The best possible result is the Unqualified Opinion, which means that the results of the audit provide significant assurance without having to qualify our opinion in any way. We found that the company is being truthful in its financial reporting, and that the services it is providing which affect financial statements can be trusted as accurate.
Slightly less ideal is the Qualified Opinion, where we provide assurances of accuracy, but they are qualified in some way based on our audit of how the controls were operating. However the qualifications aren’t significant enough to lead to us to give an adverse opinion. Clients want to avoid receiving a Qualified opinion if possible.
Third is the Adverse Opinion, which no client wants to receive, indicating it’s our opinion that the service provider is not meeting the criteria they laid out, and that the errors found in the company’s controls are significant enough that its customer cannot depend on the operating effectiveness of the service provider’s controls.
Section 2: This is Management’s Assertion, where the service provider attests to being truthful in is processes and commits to abiding by all of the engagement rules of the audit process.
Section 3: The System Description, where the service provider explains in long form narrative how it runs its services using specific controls. This may mean detailing how it collects information, processes that information, and accomplishes risk assessment. The company explains in detail how they accomplish whatever services are being audited. For example a health insurance claims processor will explain how it calculates the percentage due from the patient for each bill.
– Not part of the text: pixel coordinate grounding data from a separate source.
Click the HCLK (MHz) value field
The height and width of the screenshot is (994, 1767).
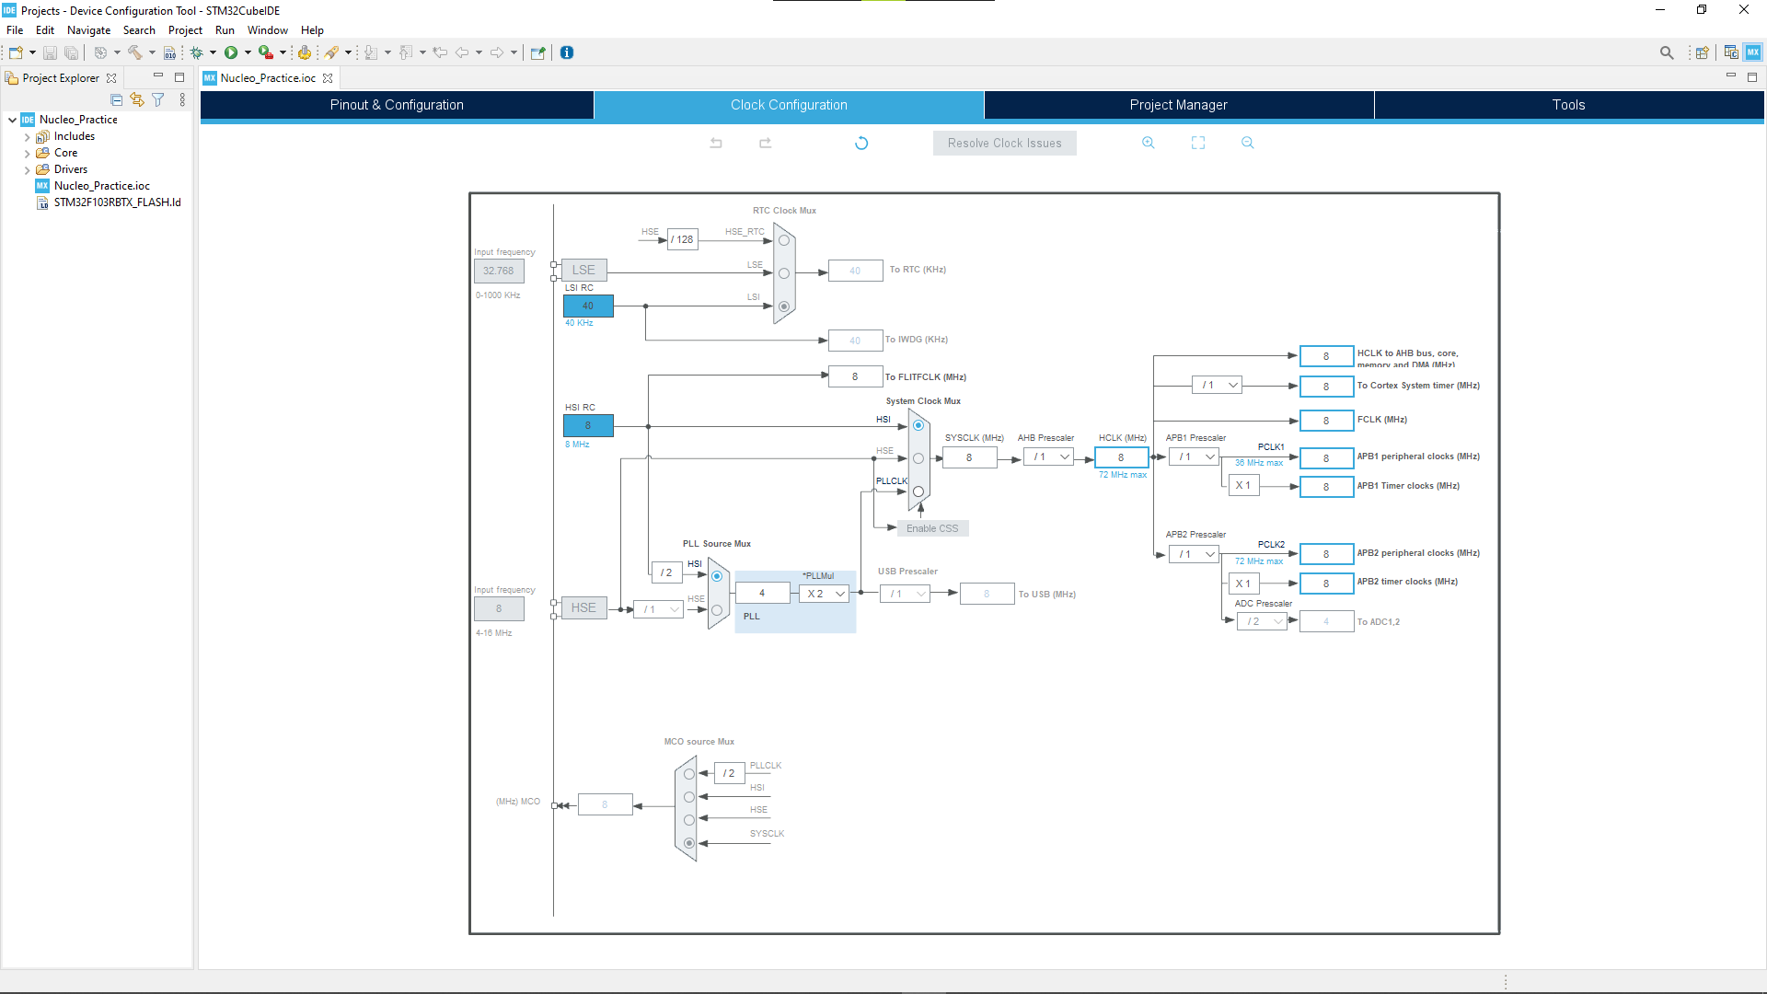click(1120, 457)
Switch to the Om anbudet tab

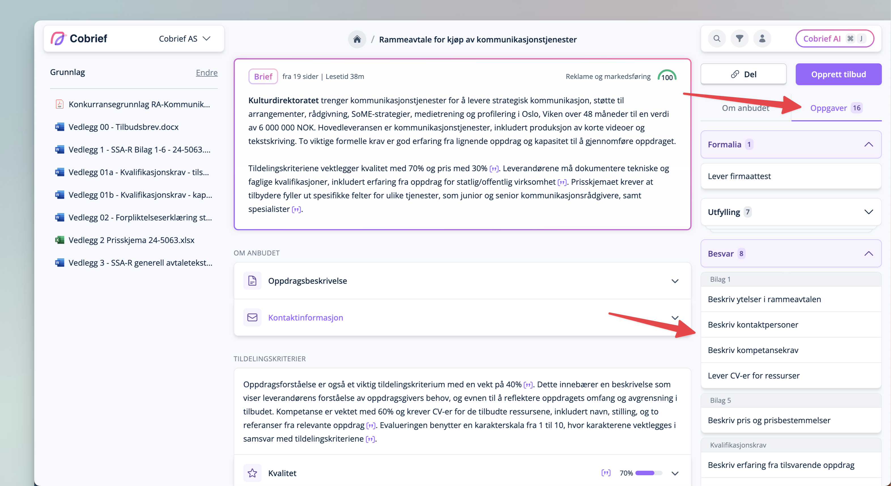(745, 108)
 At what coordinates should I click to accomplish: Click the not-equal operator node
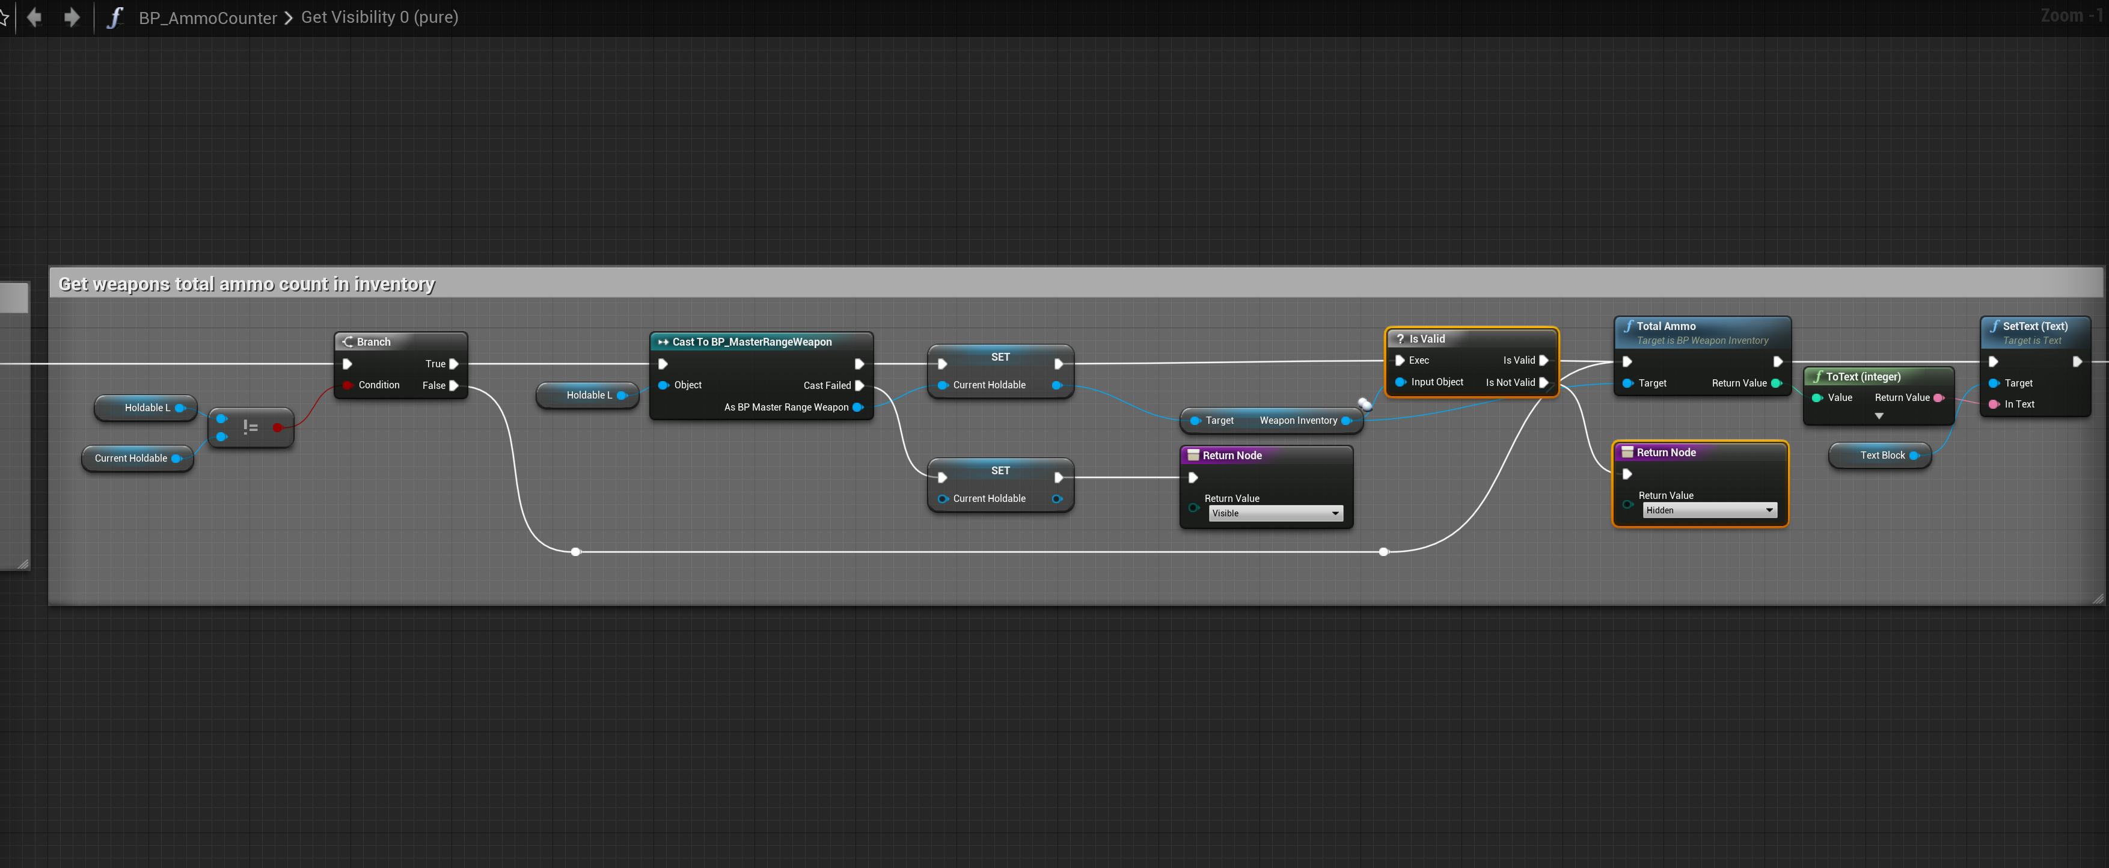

Section 4: The Test Matrix section offers a short form listing of all of the controls described in Section 3, along with the testing results as performed by the independent auditor. This section also includes any exceptions noted that occurred during testing. In the case of a medical biller, for example, the auditor may ask to sample 60 of the medical bills it issued over the last year, to check that the payments due were calculated accurately. If it’s determined that payments were calculated incorrectly, that could result in an exception in Section 4 and could also affect the opinion in Section 1, depending on the severity or frequency of the errors.
Section 5: This unaudited section provides an opportunity for the service provider to include any additional information they’d like for recipients to see and review. This may include any responses or explanations for the exceptions noted in Section 4 and how these have been remediated. This section may also be used to help customers operating in different industries to map or cross-reference the controls identified in sections 4 to their own industry.